- [Text passage]:
──────────

Diamos v. Hirsch

Annotate this Case

91 Ariz. 304 (1962)

372 P.2d 76

Nick DIAMOS, Appellant, v. Victor HIRSCH and Lois Hirsch, husband and wife; and Arpad Erdos and Agnes Erdos, husband and wife, Appellees.

No. 6633.

Supreme Court of Arizona. In Division.

June 6, 1962.

Udall & Udall, Tucson, for appellant.

Wright, Goddard & Barry, Tucson, for appellees.

STRUCKMEYER, Justice.

Plaintiff commenced this action to recover damages sustained as a result of an alleged breach of contract by anticipatory repudiation. Defendants filed a counterclaim alleging the breach was by the plaintiff. This is an appeal from a judgment entered on a directed verdict in favor of *305 defendants and from the judgment entered in favor of defendants on their counterclaim.

──────────

- [Data excerpts]:
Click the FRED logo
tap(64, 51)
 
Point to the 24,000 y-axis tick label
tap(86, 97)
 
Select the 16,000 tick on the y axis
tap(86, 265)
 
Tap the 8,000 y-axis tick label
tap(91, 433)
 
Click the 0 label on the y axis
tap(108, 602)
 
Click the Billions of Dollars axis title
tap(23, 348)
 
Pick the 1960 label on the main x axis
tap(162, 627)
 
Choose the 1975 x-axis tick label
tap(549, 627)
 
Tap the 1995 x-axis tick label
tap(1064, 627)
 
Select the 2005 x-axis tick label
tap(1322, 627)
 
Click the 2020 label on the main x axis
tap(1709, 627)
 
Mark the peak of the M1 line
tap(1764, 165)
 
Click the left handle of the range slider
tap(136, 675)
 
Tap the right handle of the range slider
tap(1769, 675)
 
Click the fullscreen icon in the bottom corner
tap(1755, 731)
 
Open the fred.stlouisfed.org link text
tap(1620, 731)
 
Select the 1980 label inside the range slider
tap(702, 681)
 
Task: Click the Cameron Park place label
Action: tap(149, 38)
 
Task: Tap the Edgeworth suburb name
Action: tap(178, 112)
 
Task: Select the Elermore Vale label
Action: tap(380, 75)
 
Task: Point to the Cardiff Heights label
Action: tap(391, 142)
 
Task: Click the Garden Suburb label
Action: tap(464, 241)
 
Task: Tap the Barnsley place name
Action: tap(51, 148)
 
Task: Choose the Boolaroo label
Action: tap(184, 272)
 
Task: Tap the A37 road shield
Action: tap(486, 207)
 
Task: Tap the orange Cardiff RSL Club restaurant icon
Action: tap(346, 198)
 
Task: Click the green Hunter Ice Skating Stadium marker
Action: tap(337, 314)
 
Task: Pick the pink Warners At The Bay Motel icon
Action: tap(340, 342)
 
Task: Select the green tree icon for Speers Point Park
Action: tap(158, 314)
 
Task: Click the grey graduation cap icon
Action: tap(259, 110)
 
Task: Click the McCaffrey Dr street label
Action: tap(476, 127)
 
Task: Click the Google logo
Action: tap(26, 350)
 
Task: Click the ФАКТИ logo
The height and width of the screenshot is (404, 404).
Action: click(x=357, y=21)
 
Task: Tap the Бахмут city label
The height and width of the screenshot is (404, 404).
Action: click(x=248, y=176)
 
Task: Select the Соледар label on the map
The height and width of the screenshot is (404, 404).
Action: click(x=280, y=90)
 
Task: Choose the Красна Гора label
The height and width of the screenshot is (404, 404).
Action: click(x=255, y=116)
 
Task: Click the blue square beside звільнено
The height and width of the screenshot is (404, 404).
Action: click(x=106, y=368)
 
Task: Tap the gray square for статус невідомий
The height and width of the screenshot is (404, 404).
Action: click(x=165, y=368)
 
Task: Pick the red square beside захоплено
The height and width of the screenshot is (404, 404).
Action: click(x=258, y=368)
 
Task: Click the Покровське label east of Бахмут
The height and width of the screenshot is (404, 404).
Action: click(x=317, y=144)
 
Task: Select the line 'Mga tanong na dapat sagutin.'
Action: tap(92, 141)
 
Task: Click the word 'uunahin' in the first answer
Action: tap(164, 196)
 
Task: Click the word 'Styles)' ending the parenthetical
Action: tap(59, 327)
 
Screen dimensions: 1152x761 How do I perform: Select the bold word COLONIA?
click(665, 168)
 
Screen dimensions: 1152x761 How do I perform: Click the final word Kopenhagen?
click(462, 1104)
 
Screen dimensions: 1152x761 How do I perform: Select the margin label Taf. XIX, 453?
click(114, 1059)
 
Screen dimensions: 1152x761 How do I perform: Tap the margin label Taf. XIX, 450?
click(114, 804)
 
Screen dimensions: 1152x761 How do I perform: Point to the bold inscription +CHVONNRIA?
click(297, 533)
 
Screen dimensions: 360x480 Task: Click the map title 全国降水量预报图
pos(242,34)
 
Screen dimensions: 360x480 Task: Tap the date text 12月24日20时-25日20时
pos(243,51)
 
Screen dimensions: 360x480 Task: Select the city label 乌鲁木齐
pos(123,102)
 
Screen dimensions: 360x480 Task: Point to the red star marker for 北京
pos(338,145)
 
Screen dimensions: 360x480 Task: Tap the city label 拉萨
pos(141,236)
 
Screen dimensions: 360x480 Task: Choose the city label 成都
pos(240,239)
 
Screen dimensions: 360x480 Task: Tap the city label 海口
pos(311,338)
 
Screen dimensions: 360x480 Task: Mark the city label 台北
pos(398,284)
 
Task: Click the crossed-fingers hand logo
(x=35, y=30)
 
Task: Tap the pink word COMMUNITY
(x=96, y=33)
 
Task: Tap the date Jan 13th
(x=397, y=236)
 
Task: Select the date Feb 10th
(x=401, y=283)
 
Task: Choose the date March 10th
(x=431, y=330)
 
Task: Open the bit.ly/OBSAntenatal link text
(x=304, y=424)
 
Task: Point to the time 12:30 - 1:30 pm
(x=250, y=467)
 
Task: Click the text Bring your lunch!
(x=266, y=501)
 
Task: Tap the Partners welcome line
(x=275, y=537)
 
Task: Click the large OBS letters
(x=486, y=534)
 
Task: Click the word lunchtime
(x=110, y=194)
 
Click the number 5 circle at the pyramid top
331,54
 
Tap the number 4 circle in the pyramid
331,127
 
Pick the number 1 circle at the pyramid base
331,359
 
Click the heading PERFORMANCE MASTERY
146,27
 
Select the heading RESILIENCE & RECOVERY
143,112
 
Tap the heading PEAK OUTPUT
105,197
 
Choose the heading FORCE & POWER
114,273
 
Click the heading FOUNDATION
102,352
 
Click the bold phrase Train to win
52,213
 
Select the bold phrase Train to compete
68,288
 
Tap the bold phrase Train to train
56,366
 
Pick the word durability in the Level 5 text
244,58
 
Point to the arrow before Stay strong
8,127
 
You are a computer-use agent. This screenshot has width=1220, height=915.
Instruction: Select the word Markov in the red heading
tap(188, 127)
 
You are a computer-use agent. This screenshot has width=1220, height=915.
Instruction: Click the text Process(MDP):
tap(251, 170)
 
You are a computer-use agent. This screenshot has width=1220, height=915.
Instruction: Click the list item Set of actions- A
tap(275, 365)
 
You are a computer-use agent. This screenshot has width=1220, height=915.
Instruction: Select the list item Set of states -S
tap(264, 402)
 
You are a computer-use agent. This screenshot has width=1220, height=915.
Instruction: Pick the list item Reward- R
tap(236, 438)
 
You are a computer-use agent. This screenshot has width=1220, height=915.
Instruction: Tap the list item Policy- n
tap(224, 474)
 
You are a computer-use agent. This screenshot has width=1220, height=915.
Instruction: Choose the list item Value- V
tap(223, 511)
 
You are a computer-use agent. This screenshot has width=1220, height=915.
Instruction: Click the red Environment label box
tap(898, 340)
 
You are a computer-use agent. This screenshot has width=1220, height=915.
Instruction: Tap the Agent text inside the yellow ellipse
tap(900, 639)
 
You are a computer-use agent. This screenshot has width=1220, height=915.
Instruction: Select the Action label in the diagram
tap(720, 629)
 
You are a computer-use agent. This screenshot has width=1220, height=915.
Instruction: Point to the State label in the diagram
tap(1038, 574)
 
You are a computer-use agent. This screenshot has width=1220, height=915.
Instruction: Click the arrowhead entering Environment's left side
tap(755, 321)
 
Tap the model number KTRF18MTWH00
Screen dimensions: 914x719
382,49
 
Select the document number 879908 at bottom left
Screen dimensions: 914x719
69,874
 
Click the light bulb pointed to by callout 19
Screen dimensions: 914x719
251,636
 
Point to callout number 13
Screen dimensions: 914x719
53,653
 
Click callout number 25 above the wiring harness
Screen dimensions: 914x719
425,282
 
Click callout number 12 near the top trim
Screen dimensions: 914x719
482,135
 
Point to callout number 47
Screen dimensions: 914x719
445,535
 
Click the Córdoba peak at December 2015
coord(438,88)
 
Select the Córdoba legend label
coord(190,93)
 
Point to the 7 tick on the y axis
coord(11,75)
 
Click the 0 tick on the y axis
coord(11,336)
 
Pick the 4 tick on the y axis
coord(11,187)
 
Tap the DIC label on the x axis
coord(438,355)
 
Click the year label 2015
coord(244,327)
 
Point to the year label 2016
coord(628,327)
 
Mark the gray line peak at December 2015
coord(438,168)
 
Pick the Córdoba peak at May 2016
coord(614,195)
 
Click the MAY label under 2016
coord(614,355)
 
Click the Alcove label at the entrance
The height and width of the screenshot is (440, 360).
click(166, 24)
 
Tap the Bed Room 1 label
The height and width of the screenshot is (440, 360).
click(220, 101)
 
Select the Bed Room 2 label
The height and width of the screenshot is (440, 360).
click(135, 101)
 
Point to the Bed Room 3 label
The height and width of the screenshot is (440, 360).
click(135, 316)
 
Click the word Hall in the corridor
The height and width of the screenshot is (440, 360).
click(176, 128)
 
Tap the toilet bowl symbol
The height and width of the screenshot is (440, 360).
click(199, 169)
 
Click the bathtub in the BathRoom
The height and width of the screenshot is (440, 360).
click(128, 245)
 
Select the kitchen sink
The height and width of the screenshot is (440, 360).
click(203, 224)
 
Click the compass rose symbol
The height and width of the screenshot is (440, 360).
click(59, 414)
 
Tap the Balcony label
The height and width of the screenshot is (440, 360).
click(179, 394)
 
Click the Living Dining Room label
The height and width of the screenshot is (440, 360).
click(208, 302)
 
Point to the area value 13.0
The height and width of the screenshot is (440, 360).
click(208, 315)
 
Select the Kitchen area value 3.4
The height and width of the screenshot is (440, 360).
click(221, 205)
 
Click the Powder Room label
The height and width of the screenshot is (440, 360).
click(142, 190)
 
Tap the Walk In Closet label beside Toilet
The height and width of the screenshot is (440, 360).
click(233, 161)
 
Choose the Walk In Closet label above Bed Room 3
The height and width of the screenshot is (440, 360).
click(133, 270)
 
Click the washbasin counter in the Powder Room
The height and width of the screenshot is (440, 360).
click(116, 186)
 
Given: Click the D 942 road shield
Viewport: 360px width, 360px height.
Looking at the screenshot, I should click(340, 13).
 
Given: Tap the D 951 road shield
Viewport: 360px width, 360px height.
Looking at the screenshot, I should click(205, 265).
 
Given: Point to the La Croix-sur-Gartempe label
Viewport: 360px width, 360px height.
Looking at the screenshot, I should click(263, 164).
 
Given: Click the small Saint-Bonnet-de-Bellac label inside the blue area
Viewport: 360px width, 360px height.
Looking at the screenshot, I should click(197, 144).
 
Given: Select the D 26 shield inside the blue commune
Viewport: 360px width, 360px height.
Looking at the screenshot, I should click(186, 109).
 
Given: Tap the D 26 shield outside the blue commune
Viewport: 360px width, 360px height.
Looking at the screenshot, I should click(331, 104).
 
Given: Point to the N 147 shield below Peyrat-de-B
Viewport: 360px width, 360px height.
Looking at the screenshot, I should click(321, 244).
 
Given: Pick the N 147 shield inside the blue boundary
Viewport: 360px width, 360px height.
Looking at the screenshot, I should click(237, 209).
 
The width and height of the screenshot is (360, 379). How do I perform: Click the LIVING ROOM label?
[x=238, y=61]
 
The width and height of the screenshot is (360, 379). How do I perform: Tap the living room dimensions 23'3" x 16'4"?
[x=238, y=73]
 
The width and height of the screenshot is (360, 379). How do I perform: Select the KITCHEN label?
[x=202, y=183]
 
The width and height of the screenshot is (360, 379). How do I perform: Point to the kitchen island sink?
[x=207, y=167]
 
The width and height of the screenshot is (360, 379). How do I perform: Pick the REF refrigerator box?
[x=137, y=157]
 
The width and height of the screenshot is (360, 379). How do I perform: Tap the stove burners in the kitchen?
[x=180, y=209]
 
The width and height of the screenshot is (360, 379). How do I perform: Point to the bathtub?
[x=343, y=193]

──────────

- [Problems to work on]:
1. Name every appellee listed in the Diamos v. Hirsch opinion.
2. Answer these questions from the Diamos v. Hirsch opinion:
(a) On what date was the case decided?
(b) Which firm represented the appellant?
(c) What did the defendants file in response to the plaintiff's action?
3. Write out the part of the Diamos v. Hirsch opinion that begins at the words "Nick DIAMOS, Appellant, v." and stops after "Arizona. In Division.".

- [Answers to the exercise]:
1.
Victor Hirsch
Lois Hirsch
Arpad Erdos
Agnes Erdos

2.
(a) June 6, 1962.
(b) Udall & Udall, Tucson.
(c) A counterclaim alleging that the breach was by the plaintiff.

3.
Nick DIAMOS, Appellant, v. Victor HIRSCH and Lois Hirsch, husband and wife; and Arpad Erdos and Agnes Erdos, husband and wife, Appellees.

No. 6633.

Supreme Court of Arizona. In Division.